カリフォルニア州メンローパーク発--Sun Microsystemsが、Sparcプロセッサの2つの新ファミリー「Niagara」と「Rock」の後継モデルとなる、さらに高度な製造プロセスを採用したチップの開発に乗りだした。
12月に出荷開始された現行のNiagaraシステムは、複数のタスクを同時に動かすという大胆なアプローチを採っている。Sunではこのアプローチを「チップマルチスレディング」と呼んでいる。正式名「UltraSparc T1」と呼ばれる最初のNiagaraチップと、「Niagara II」と呼ばれるその後継チップは、ウェブサイトのホスティングやJavaプログラムの実行といった作業を処理するローエンドサーバ向けとなっており、一方のRockはハイエンド作業向けとなっている。
Sunの現行のSparcチップは、Texas Instruments(TI)が90ナノメートル製造プロセスで製造している。それに対し、2007年後半に出荷が予定されているNiagara IIと、2008年に出荷が予定されているRockでは、65ナノメートルプロセスに移行するようになる。だが、SunのDavid Yen氏(スケーラブルシステムグループ、エグゼクティブバイスプレジデント)は、当地で行われたインタビューのなかで、Sunのエンジニアがすでに45ナノメートルプロセスを採用した後継チップの開発にも着手していることを明らかにした。
より微細な新しい製造プロセスに移行すれば、同じ大きさのシリコンにより多くの回路を詰め込めるようになる。それにより、チップ設計者はプロセッシングコアや暗号化エンジンなど新しい機能をチップに搭載できるようになる。そして、ドットコムバブルの崩壊以降あまり元気のなかったSunにも、プロセッサビジネスを改善するチャンスが生まれてくる。
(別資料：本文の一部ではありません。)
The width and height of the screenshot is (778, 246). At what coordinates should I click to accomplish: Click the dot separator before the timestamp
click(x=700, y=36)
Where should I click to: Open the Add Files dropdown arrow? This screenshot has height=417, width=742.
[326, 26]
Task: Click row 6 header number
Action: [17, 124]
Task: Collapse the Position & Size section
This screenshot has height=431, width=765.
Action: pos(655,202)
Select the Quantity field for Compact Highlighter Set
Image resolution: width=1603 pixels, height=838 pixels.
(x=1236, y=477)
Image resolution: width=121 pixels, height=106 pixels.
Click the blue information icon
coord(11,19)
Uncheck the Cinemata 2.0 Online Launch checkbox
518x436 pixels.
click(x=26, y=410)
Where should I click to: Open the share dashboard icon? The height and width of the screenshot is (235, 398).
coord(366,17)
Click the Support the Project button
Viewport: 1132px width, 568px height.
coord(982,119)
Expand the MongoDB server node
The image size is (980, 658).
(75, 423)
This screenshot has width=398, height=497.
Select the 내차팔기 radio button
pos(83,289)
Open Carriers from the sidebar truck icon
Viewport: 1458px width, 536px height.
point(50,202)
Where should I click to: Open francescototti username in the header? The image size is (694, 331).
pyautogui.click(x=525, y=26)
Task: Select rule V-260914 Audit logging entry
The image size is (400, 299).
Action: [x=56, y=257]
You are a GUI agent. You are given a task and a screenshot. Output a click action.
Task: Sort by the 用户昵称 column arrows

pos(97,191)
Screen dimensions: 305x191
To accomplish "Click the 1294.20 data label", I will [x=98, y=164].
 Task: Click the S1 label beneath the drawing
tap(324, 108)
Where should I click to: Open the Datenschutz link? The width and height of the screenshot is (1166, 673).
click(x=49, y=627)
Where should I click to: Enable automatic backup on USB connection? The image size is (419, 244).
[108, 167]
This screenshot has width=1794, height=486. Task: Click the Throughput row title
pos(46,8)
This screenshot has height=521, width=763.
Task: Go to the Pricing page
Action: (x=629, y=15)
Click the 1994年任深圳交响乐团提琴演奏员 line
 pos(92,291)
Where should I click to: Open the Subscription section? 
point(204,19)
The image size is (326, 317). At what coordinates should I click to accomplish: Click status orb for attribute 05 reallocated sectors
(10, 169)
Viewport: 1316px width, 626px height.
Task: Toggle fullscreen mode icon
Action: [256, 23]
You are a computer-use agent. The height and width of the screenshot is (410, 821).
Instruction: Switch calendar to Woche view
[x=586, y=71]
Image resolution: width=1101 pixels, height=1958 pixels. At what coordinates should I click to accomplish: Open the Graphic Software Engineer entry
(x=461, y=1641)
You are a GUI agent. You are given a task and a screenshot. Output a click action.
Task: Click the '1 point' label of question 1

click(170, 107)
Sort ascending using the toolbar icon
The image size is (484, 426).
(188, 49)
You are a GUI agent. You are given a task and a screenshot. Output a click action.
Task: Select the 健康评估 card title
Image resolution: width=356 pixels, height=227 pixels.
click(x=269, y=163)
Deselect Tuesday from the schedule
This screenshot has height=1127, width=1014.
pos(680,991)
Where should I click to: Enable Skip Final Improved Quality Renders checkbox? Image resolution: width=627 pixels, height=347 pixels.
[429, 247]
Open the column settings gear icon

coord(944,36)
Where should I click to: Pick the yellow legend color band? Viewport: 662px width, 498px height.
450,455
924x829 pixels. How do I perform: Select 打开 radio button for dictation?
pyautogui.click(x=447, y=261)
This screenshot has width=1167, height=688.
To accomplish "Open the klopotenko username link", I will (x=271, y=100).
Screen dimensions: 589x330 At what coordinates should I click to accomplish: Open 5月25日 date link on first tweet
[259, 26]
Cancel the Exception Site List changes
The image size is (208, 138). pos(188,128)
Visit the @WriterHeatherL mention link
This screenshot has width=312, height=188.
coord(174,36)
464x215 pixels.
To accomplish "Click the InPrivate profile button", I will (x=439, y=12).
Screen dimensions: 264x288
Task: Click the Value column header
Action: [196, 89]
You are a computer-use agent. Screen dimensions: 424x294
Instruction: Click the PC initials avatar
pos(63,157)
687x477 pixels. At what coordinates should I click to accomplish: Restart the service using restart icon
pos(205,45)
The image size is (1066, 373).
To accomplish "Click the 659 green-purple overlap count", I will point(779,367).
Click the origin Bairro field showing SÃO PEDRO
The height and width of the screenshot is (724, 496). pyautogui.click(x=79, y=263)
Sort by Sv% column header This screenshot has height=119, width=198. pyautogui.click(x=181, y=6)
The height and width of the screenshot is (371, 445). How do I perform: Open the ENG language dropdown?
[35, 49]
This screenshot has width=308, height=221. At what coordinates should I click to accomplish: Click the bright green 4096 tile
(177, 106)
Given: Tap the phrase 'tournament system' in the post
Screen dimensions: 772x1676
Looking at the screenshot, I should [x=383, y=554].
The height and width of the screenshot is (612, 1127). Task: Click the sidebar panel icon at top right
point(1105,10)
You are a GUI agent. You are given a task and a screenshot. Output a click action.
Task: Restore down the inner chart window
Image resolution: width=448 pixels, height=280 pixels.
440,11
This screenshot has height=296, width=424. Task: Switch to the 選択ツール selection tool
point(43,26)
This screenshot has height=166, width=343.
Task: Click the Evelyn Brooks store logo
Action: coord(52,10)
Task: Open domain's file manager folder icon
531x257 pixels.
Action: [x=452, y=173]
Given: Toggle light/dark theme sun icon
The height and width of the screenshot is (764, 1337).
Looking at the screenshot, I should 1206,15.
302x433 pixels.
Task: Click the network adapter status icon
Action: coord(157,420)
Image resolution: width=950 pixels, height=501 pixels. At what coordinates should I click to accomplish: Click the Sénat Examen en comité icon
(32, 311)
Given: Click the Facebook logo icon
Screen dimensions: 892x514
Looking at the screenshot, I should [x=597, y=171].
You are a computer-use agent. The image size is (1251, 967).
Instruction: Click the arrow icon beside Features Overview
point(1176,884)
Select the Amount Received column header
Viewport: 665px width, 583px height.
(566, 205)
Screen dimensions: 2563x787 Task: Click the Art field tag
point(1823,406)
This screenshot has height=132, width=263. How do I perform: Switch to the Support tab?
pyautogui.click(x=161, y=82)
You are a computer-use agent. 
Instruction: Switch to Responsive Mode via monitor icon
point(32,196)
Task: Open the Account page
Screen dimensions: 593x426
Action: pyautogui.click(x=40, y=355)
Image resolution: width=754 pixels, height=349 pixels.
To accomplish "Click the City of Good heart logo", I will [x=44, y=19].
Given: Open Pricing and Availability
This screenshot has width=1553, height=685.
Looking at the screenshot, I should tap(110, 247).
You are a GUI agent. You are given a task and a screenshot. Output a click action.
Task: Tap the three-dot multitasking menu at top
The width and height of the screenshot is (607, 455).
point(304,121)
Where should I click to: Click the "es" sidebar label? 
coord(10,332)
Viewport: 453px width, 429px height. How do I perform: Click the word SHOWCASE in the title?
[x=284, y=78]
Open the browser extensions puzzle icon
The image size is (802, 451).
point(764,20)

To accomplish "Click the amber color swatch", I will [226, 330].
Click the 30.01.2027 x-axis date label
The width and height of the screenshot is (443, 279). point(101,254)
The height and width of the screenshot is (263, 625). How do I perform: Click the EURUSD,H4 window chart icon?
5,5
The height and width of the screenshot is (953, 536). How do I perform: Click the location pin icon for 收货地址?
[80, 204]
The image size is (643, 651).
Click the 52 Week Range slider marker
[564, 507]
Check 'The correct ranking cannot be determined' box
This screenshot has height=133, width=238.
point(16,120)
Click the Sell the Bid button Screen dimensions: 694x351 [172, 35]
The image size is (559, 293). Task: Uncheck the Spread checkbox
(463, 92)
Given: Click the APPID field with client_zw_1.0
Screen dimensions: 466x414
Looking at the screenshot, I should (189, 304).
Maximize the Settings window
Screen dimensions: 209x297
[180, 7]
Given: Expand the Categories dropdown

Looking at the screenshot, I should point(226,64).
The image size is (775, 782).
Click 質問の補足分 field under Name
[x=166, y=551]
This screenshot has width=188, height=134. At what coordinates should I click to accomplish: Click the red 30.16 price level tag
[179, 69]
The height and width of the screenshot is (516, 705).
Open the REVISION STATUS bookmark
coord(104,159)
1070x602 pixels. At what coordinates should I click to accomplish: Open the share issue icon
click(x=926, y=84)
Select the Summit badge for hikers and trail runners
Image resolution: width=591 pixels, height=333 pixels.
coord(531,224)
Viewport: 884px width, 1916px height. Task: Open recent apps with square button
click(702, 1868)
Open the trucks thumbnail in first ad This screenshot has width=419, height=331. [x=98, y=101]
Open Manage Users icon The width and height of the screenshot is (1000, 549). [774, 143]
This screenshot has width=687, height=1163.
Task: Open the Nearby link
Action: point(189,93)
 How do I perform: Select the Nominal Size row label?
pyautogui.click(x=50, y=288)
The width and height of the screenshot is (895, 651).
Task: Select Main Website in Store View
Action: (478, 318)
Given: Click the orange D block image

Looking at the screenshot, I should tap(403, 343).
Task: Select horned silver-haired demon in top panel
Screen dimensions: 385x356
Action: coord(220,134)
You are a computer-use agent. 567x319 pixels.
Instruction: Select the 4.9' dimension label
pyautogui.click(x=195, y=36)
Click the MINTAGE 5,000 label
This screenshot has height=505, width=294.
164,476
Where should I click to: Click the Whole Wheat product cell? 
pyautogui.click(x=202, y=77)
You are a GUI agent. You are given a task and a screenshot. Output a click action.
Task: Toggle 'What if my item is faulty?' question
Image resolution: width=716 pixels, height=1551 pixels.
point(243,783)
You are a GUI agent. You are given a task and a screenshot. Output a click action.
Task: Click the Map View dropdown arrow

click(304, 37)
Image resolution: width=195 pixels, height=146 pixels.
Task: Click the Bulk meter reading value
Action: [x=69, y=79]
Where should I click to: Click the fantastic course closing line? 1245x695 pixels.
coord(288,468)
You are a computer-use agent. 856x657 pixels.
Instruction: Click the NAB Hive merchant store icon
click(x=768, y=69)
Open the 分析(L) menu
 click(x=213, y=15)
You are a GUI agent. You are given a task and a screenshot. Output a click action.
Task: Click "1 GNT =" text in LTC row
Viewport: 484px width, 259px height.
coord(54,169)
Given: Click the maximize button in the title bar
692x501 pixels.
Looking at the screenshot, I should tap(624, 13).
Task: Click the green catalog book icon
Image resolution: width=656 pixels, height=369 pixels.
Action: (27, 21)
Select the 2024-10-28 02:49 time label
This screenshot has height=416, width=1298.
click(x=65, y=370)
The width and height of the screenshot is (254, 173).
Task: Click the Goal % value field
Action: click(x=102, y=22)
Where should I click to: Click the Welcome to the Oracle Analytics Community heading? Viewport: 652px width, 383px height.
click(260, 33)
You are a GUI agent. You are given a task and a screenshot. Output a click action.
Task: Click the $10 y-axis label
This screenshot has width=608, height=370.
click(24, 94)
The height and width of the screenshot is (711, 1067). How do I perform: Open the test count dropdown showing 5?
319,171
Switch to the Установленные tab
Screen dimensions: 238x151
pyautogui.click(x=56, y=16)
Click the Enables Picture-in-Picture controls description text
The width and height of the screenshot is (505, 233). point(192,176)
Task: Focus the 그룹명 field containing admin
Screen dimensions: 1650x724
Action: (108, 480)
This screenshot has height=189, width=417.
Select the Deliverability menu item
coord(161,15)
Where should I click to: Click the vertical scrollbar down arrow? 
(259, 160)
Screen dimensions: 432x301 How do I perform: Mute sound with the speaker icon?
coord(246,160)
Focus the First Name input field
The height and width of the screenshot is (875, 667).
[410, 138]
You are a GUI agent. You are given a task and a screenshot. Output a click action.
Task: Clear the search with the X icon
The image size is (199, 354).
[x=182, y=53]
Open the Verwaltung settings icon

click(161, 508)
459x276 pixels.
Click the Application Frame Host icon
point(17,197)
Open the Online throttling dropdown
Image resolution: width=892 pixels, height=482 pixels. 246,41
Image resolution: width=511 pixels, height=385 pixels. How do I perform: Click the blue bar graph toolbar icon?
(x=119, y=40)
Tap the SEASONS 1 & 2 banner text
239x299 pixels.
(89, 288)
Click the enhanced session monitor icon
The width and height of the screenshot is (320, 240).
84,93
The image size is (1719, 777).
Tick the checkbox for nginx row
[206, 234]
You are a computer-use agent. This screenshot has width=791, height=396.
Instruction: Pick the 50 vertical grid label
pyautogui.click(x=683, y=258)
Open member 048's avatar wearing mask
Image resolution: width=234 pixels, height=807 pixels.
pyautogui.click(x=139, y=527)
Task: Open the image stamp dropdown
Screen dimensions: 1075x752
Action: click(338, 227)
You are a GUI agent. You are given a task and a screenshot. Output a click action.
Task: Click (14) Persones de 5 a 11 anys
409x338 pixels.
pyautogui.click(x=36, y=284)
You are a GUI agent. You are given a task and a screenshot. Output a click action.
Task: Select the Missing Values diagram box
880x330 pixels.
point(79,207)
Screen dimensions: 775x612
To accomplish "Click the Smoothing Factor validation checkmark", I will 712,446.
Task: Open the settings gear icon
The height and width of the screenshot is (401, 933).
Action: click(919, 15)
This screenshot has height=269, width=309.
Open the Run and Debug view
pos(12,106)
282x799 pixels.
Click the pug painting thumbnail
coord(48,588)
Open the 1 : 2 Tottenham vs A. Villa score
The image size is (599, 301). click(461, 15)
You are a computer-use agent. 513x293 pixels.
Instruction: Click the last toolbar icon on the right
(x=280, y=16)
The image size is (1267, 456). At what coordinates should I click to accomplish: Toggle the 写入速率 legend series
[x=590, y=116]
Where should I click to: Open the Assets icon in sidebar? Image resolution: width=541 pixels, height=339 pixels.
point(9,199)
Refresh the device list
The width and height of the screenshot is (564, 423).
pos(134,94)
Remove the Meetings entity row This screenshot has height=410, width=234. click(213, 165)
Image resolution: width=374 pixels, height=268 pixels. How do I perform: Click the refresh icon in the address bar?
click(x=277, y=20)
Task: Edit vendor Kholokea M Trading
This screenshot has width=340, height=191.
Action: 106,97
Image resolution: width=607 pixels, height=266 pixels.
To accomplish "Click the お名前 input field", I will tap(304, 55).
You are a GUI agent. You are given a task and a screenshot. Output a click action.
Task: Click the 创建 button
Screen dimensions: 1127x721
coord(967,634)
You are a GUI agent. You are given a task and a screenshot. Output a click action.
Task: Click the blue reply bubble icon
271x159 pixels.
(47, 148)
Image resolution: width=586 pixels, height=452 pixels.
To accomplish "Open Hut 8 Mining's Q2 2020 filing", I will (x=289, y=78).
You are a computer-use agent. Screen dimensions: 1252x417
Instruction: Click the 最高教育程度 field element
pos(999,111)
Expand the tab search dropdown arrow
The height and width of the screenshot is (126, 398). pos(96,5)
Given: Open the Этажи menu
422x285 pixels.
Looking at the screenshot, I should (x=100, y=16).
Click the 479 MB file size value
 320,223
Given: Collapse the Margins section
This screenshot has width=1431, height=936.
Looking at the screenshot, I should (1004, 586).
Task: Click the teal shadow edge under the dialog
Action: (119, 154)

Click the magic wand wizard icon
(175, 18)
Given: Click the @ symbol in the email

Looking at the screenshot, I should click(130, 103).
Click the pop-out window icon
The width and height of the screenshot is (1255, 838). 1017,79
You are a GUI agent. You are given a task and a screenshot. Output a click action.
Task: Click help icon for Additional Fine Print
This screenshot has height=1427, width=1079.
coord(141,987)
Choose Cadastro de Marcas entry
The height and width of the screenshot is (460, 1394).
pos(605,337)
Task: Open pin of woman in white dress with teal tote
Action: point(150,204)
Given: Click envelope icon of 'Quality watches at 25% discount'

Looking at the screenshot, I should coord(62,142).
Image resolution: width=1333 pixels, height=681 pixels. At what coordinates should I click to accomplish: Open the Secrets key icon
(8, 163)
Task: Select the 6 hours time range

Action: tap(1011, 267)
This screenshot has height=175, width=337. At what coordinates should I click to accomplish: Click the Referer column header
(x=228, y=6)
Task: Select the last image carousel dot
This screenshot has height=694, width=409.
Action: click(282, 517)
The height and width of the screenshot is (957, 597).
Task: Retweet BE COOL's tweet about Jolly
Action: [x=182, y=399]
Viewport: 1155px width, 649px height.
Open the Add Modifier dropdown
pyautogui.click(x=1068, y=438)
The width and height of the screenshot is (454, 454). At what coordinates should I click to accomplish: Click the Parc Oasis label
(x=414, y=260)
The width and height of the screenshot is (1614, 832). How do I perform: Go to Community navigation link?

Niagaraは8つのプロセッシングコアを搭載し、それぞれが4つのスレッドを処理することが可能で、あわせて32件の独立したソフトウェアシーケンスを同時に実行できる。また、Niagara IIでは最大64件のソフトウェアシーケンスに実行できる。Insight 64のアナリストNathan Brookwood氏によると、Niagara IIでは1コアあたりのスレッド数が2倍の8に増えており、スループットが改善しているという。
またYen氏によると、Niagara IIでは、現行のプロセッサで8つのコアすべてが共有している浮動小数点計算ユニットが複数になり、数値計算性能が向上するという。さらに、10ギガビットイーサネットの内蔵によりネットワーク処理も高速化されるという。
さらに、Niagara Iでは暗号化されたウェブサイトのSSLへの採用で有名なRSAアルゴリズムを使って暗号化および解読作業を高速化していたが、Niagara IIでは5種類以上の暗号技術アルゴリズムを採用すると同氏は説明した。
Yen氏によると、Niagara IIはマルチプロセッサ構成で発売されるという。Microprocessor Reportは2月に、SunのチップデザイナーMarc Tremblay氏にインタビューした後、同チップがデュアルプロセッサ構成で出荷されることを明らかにしていた。これは、ローエンドサーバ1台で「Starcat」Sun Fire 15Kサーバを上回る128スレッドに対応できることを意味する。Starcatは、UltraSparc IIIベースのかつてのトップエンドで106スレッドを処理できた。
その後、「Niagara III」という名前でYen氏が以前言及したチップが登場する。このチップは45ナノメートルプロセスで製造される。